[Items from a data source]

################

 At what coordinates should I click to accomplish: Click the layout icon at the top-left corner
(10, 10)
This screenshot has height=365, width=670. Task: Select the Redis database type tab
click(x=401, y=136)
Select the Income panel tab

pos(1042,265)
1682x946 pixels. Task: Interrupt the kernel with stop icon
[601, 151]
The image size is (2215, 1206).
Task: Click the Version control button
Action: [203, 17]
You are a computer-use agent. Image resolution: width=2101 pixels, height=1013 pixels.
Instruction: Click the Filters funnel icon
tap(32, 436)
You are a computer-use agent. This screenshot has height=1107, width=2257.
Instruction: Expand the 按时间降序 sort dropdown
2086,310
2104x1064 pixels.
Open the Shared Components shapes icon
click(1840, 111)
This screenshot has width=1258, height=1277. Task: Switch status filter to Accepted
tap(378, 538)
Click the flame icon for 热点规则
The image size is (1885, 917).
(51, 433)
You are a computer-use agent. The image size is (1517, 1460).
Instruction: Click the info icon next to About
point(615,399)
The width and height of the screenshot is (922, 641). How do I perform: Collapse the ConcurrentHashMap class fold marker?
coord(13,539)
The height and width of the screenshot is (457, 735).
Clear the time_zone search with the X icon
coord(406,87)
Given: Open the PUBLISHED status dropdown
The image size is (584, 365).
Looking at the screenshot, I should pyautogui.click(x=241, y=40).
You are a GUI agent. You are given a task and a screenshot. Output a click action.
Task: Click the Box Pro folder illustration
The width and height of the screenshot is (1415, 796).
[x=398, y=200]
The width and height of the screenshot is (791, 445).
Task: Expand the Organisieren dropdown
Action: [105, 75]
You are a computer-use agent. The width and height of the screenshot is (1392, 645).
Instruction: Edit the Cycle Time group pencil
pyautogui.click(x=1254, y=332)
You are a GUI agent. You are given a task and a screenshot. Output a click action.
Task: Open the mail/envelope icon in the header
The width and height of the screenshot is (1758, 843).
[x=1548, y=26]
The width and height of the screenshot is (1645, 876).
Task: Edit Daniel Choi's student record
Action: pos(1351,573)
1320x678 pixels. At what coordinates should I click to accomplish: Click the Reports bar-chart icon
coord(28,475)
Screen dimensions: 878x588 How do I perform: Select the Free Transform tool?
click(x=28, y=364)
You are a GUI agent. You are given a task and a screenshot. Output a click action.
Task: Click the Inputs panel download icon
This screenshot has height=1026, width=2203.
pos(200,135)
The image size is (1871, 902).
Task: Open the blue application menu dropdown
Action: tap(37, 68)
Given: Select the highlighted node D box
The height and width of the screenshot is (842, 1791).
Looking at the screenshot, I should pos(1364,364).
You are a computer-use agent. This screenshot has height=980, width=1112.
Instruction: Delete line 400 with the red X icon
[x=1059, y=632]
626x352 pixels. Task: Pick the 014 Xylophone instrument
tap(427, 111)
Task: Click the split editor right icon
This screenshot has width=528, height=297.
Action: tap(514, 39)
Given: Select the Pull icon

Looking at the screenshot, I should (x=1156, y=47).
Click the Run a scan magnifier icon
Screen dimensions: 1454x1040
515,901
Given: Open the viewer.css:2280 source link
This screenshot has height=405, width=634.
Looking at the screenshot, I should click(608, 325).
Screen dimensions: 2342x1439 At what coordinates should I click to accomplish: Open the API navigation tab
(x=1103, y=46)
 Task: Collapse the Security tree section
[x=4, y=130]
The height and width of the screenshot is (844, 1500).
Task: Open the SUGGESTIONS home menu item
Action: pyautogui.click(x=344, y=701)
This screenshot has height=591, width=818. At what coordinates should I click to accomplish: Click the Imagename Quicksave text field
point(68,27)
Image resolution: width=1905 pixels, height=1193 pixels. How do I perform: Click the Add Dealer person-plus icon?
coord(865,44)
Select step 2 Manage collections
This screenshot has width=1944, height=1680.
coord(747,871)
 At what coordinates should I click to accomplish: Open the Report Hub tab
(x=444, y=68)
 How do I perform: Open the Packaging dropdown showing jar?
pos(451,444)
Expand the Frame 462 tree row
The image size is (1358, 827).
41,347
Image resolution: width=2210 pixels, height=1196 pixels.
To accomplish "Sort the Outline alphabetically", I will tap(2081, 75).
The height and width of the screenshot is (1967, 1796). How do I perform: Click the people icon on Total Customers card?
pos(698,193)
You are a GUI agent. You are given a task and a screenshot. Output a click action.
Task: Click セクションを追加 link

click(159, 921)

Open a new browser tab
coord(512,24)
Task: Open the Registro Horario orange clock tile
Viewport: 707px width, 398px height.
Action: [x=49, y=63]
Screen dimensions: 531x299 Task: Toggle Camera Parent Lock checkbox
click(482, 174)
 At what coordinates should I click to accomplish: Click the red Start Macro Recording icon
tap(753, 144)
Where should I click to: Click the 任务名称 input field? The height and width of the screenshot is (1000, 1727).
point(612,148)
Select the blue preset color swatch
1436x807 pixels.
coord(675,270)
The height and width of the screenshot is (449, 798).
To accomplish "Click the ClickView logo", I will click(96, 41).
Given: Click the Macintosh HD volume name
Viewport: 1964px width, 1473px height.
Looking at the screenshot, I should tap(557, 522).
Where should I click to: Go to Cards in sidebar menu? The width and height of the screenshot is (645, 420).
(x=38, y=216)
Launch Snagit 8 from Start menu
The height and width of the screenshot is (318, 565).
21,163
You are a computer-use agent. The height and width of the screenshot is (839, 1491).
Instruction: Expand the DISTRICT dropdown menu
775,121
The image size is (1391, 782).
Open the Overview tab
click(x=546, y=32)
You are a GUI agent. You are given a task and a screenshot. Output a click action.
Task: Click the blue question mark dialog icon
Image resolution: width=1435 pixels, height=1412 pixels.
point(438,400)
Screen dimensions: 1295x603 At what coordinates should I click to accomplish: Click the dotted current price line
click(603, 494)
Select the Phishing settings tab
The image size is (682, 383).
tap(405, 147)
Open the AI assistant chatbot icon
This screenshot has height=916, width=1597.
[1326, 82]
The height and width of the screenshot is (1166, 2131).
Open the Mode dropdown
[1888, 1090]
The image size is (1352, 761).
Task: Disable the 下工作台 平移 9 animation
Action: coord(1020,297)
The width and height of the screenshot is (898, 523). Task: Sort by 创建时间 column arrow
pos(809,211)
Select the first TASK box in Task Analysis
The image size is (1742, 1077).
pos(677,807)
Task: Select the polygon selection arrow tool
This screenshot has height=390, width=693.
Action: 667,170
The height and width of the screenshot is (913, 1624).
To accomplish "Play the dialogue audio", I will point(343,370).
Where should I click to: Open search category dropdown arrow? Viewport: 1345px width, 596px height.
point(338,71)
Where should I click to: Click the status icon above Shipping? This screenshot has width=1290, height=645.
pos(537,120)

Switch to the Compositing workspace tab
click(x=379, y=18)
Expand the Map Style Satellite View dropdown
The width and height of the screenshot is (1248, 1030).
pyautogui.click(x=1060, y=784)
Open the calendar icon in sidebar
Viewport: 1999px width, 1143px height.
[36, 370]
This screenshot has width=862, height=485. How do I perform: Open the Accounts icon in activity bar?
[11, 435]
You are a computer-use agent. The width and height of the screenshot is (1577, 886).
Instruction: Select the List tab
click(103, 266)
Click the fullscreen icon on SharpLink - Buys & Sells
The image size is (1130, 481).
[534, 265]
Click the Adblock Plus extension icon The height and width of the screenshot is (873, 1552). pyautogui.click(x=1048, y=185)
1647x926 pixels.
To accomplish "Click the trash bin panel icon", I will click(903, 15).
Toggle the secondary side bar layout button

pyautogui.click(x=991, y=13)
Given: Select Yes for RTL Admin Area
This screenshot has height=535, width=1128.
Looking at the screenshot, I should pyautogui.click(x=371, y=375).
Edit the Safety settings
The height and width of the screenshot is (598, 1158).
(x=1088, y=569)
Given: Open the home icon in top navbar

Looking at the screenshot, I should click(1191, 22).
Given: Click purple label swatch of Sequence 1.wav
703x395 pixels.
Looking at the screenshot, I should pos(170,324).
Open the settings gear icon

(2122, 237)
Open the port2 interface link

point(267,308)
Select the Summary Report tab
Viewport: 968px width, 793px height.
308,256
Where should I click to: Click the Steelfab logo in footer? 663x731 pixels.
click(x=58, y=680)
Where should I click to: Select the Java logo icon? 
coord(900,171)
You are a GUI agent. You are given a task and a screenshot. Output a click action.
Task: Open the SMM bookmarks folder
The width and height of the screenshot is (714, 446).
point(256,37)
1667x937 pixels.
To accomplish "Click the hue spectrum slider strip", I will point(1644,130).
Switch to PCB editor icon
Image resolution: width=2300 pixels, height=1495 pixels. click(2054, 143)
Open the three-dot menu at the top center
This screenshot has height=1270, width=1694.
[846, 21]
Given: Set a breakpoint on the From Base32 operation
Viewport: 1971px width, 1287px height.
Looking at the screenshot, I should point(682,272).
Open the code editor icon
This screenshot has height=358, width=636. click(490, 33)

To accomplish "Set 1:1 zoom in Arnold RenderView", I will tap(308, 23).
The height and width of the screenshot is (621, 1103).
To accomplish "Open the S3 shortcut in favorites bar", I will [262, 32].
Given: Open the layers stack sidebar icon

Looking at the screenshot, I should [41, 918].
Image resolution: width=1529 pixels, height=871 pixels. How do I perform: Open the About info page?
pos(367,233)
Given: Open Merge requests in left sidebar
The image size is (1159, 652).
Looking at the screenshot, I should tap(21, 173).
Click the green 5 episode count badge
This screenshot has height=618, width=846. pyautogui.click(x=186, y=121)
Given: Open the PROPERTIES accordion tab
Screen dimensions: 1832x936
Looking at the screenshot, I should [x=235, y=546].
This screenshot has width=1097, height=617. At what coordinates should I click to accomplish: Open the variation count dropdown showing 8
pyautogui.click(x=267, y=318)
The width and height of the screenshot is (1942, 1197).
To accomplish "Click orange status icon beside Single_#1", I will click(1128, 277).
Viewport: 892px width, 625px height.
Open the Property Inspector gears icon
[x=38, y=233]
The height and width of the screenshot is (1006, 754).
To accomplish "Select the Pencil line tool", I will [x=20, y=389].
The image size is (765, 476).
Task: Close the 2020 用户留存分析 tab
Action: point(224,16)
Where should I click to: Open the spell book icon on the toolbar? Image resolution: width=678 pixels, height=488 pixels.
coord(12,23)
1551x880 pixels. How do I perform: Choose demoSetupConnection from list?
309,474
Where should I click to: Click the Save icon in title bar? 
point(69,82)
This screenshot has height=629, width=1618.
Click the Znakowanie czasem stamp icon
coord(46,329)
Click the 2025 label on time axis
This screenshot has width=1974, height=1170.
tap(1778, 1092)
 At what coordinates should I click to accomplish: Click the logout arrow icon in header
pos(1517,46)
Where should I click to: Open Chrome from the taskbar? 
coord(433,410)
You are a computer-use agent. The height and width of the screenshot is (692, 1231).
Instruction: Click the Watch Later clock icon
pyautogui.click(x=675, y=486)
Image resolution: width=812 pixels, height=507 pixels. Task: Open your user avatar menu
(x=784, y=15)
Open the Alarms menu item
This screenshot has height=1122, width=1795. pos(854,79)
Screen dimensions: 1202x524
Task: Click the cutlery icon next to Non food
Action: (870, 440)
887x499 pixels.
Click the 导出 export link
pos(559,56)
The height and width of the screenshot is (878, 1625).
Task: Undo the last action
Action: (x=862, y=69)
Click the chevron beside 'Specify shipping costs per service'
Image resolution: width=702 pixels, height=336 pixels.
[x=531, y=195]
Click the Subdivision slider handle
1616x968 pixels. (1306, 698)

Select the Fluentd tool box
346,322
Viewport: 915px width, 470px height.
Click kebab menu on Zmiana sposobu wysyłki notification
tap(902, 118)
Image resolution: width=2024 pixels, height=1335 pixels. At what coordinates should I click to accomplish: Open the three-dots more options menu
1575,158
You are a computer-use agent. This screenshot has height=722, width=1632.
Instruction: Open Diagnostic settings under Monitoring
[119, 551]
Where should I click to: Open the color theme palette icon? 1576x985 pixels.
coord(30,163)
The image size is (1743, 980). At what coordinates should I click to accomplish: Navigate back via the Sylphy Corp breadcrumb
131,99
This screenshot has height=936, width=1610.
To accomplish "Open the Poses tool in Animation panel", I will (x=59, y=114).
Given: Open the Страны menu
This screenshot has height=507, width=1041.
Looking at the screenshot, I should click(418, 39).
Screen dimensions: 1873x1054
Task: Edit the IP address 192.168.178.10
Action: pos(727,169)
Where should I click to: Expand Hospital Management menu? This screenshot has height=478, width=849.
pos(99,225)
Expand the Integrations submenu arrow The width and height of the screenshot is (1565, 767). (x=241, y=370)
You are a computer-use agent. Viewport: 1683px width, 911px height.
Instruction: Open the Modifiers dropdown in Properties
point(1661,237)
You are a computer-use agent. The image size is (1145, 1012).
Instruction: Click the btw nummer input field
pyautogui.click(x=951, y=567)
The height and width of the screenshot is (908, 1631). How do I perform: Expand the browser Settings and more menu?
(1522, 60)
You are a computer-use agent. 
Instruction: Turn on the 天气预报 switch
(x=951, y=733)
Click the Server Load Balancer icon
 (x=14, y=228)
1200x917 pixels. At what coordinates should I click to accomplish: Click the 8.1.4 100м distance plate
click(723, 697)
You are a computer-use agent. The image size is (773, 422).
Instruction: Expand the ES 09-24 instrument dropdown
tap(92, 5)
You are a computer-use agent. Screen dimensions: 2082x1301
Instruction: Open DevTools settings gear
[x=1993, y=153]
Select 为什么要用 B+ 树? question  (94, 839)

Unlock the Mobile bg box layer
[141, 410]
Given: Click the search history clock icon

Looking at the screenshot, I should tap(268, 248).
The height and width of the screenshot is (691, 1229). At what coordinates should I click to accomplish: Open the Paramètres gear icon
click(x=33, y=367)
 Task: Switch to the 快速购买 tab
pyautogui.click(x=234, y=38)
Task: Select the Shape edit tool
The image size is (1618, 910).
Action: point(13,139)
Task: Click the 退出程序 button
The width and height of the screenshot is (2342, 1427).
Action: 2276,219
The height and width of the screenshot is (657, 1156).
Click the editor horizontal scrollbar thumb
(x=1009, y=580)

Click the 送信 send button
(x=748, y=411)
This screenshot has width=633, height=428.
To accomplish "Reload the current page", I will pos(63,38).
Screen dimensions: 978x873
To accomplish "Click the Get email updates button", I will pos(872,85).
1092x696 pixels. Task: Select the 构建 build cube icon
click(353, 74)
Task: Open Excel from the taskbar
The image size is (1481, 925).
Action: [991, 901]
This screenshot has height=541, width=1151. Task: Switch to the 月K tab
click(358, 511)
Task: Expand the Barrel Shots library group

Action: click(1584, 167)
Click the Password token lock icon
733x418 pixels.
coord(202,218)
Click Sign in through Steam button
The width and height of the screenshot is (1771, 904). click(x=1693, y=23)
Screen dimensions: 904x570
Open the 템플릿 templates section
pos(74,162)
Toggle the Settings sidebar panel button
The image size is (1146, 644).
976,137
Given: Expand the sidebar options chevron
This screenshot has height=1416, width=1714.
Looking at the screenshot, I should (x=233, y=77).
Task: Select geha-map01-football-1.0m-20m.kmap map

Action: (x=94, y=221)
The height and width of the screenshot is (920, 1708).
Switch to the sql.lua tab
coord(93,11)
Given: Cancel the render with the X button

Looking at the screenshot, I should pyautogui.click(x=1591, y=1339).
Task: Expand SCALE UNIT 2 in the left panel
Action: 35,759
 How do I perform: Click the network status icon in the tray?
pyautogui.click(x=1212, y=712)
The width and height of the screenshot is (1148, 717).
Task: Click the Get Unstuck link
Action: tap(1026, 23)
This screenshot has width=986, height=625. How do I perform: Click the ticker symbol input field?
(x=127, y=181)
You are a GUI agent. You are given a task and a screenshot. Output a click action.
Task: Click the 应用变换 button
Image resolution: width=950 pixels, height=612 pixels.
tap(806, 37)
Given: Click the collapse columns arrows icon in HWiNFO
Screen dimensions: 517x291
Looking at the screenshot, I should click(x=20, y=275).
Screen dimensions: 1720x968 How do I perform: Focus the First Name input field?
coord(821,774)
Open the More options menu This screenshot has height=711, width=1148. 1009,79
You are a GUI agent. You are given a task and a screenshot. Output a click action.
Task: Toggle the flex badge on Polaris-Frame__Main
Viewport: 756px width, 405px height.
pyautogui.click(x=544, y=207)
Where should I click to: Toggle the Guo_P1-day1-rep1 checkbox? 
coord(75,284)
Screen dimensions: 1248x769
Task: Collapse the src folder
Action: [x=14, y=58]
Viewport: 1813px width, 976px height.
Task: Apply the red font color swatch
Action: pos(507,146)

################

> [TASK PROMPT] Give back exactly the lines above starting at the line where "The width and height of the screenshot is (922, 641)." appears and ending at the line where "Task: Click the Box Pro folder illustration" appears, both included, with no other lines.

> [WRITTEN SOLUTION]
The width and height of the screenshot is (922, 641). How do I perform: Collapse the ConcurrentHashMap class fold marker?
coord(13,539)
The height and width of the screenshot is (457, 735).
Clear the time_zone search with the X icon
coord(406,87)
Given: Open the PUBLISHED status dropdown
The image size is (584, 365).
Looking at the screenshot, I should pyautogui.click(x=241, y=40).
You are a GUI agent. You are given a task and a screenshot. Output a click action.
Task: Click the Box Pro folder illustration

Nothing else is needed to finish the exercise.